Why does `zip` seem to consume a `groupby` iterable?

Question

So splitting a list using itertools.groupby() is a fairly easy.

>>> import itertools as it
>>> iterable = it.groupby([1, 2, 3, 4, 5, 2, 3, 4, 2], lambda p: p==2)
>>> for x, y in iterable:
...     print(x, list(y))
...     next(iterable)
False [1]
False [3, 4, 5]
False [3, 4]

Works as expected. But using a common python idiom of ziping up the iterator multiple times to step through 2 at a time seems to break things.

>>> iterable = it.groupby([1, 2, 3, 4, 5, 2, 3, 4, 2], lambda p: p==2)
>>> for (x, y), _ in zip(iterable, iterable):
...     print(x, list(y))
False []
False []
False []

Adding a print(y) shows the expected nested iterable <itertools._grouper object at 0xXXXXXXXX>, but I'm obviously missing something as to why the grouper object is empty. Can anyone shed some light?

I get an even weirder result if I have an uneven list and use itertools.zip_longest:

>>> iterable = it.groupby([1, 2, 3, 4, 5, 2, 3, 4], lambda p: p==2)
>>> for (x, y), _ in it.zip_longest(iterable, iterable, fillvalue=None):
...     print(x, list(y))
False []
False []
False [4]

Update: Simple fix is to use itertools.islice():

>>> iterable = it.groupby([1, 2, 3, 4, 5, 2, 3, 4, 2], lambda p: p==2)
>>> for x, y in it.islice(iterable, None, None, 2):
...     print(x, list(y))
False [1]
False [3, 4, 5]
False [3, 4]

Answer 1

The groupby documentation warns you that

The returned group is itself an iterator that shares the underlying iterable with groupby(). Because the source is shared, when the groupby() object is advanced, the previous group is no longer visible.

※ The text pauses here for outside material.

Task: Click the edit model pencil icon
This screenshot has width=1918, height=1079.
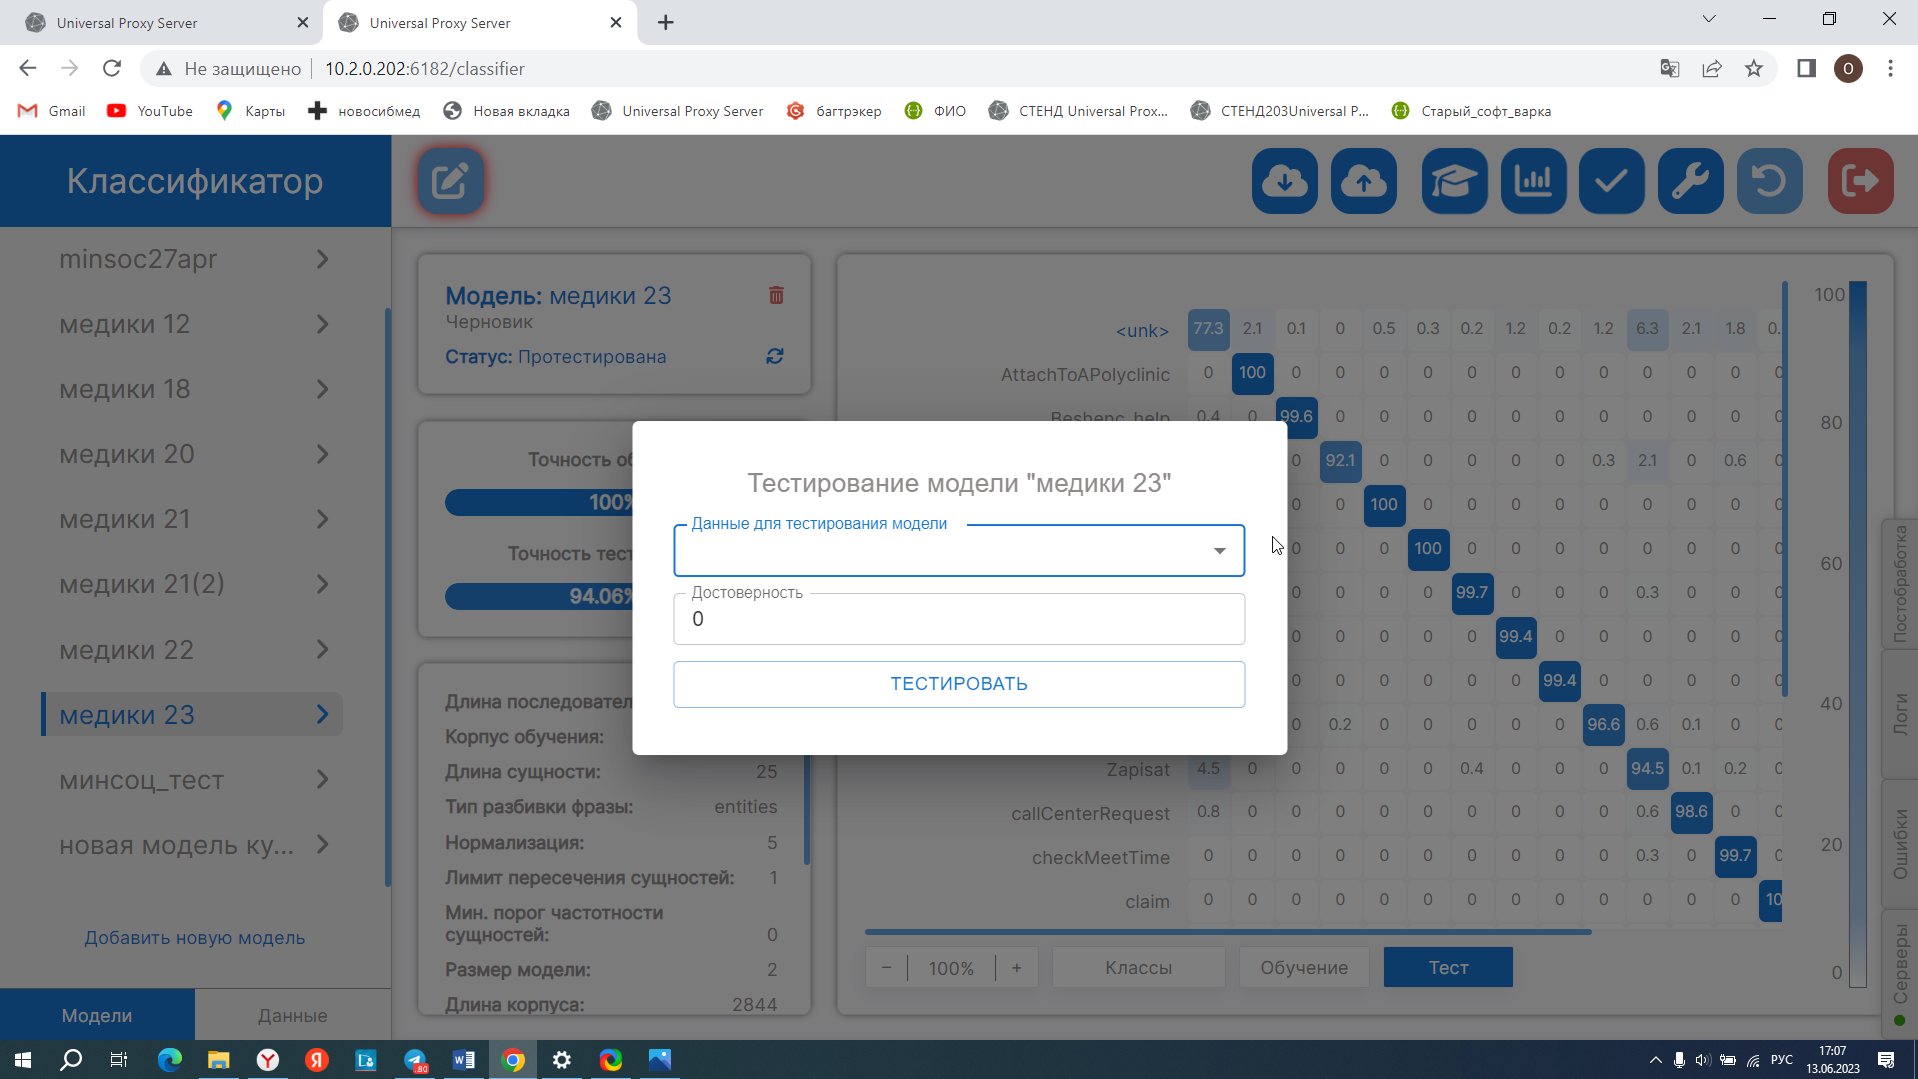Action: click(450, 181)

When your zip produces a ((key, group), (key, group)) pair, it advances the groupby iterator past the first group, rendering the first group unusable. You need to materialize the group before advancing:

iterable = ((key, list(group)) for (key, group) in it.groupby([1, 2, 3, 4, 5, 2, 3, 4, 2], lambda p: p==2))
for (x, y), _ in zip(iterable, iterable):
    print(x, y)

Answer 2

Because as soon as you get to the next item in itertools.groupby it discards any previous encountered _grouper-generators.

The latest items they will be visible:

>>> iterable = it.groupby([1, 2, 3, 4, 5, 2, 3, 4, 2], lambda p: p==2)
>>> for (x, y), (x2, y2) in zip(iterable, iterable):
...     print(x2, list(y2))
True [2]
True [2]
True [2]

The documentation contains a Warning about this behaviour:

The returned group is itself an iterator that shares the underlying iterable with groupby(). Because the source is shared, when the groupby() object is advanced, the previous group is no longer visible. So, if that data is needed later, it should be stored as a list.

So by using (x, y), _ in zip(iterable, iterable) you actually advanced the iterator by 2 (even if the latest result is dumped in _) and the first one (your x, y) is not avaiable anymore!